Source text
◇ ◇ ◇
A Man-Made World
Design is inherently flawed simply because it is created by humans.
Just as we are beautifully complex, unique and imperfect, so are the things we create. I believe these unique flaws tend to add a certain character to otherwise functional designs.
But what happens when design is not made by a complex diverse group of people, but one very similar, very exhaustingly repetitive type of designer?
What happens when our world is designed exclusively by white men (and therefore unconsciously for white men)?
I embarked on researching this topic in order to fully comprehend both the root of the problems women and minorities face on a day to day basis, and how to (hopefully) help fix them. I began by diving into desk research, reading anything and everything related to the topic. Exploring perspectives that ranged from male written stances on female problems to female driven narratives like “Invisible Women” by the amazing Caroline Criado-Perez.
What I uncovered shocked me to my core, it seemed I was part of the problem.
While I was aware of some of the problems that plagued women, there were many I missed, complexities I brushed aside for fear of not understanding them rather than face them head on. This meant that I as a designer myself, accidentally continued to perpetuate patriarchal design practices.
Below you will find the Bias Octopus. With 3 heads and seemingly endless interconnecting arms, this diagram explains how each type of bias creates a consequence in actual design practices.
We will explore all of these biases here.
Bias in Gender can be divided in 3 main categories: The Motherhood Penalty, Second Generation Bias and The Hillary Paradox.
The Motherhood Penalty; where mothers are offered $11,000 less in starting salary than childless women. This is compounded with the fact that women are responsible for 75% of unpaid labor, which is mostly translated to the hours they are putting it at home, more than 3x what men work in the home. This creates further disparity in the time women can allocate for their work, giving men more time to hone their craft and rise above them.
Second Generation Bias deals with bias that may not be very obvious from a glance, because it is bias created by lack of women in the design and decision making process. This can be exemplified by the fact that the office temperatures around the world always seem to be a little too cold for women. Why is this? Because they were designed for the metabolic rate of a Caucasian 70kg male in the 1960s. This does not mean this was designed in a malignant way, consciously leaving out women. It means it was designed for people like the designers themselves.
◇ ◇ ◇
Given entries
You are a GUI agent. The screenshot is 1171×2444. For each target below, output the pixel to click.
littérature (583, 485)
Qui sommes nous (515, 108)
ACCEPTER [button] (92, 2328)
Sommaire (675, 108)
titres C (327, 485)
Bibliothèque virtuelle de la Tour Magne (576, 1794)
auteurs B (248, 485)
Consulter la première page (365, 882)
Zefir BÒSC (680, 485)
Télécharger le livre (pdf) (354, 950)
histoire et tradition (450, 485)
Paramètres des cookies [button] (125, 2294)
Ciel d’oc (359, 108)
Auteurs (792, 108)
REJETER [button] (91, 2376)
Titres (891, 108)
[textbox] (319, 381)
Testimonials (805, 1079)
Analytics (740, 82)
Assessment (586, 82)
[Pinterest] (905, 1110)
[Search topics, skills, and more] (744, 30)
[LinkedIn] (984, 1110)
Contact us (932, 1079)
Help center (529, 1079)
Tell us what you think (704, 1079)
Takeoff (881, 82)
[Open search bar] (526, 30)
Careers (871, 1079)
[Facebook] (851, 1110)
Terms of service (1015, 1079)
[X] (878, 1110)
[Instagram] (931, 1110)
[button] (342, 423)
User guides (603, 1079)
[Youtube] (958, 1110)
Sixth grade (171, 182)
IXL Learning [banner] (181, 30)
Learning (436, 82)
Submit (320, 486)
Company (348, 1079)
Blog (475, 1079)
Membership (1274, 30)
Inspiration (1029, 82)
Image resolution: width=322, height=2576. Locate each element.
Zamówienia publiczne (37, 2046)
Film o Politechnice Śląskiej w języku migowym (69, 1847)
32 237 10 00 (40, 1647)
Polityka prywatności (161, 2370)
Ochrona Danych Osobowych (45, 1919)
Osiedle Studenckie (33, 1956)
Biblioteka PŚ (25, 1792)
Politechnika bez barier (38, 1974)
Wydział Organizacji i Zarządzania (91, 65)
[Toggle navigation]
◇ ◇ ◇
Parts of the exercise
1 – In the essay on bias in design, office temperatures were set for the metabolic rate of what kind of person?
2 – Pick up the essay on bias in design after its last sentence and keep writing it.

Final results
1 – A Caucasian 70kg male in the 1960s.

2 –
Finally, what I like to call the Hillary Paradox. When women reach high levels within any organization (whether it be politics or a corporation) they tend to run into enhanced criticism of their likeability. This likeability they are ranked on is equated with their competence. This means that in order for them to be perceived as productive members of society, they must adhere to traditionally gendered traits. This includes being seen as motherly, caring and soft-spoken, among other things. When these standards are not met, women (disproportionately when compared to men) are admonished and vilified for it.
These three areas all frame the bias that exists within urban and architectural design itself.
Urban Design Bias
Gender Bias has undeniably affected urban design, embedding patriarchal structures into the spaces that define and contain our lives. These can be divided into 2 important categories; zoning laws and the design of public spaces.
The earliest zoning laws in the United States can be traced back to Los Angeles in 1908 and New York City in 1916. Zoning, to put it simply, is the regulation of the use of land within the community as well as the buildings and structures that may be placed upon it. In theory, its purpose is to protect the health, safety, and general welfare of the community by separating incompatible uses.  By this I mean they have helped separate noisy, smelly factories from single family homes. While this seems like a good idea in theory, in practice its efforts fall exceedingly short. Effectively hindering minorities and women in their efforts to reduce commuting and successfully navigate a full work day alongside homemaking responsibilities.
Urban Zoning Laws have also aided the separation between work life and family life, disproportionately affecting women who tend to be the main keepers of the household. Through the creation of urban sprawl and the constant separation of the worker from their dependents — a tension in both the family and workplace has arisen. Katharine B Silbaugh explained this issue succinctly, astutely pointing to the true root of this particular bias, urban design itself.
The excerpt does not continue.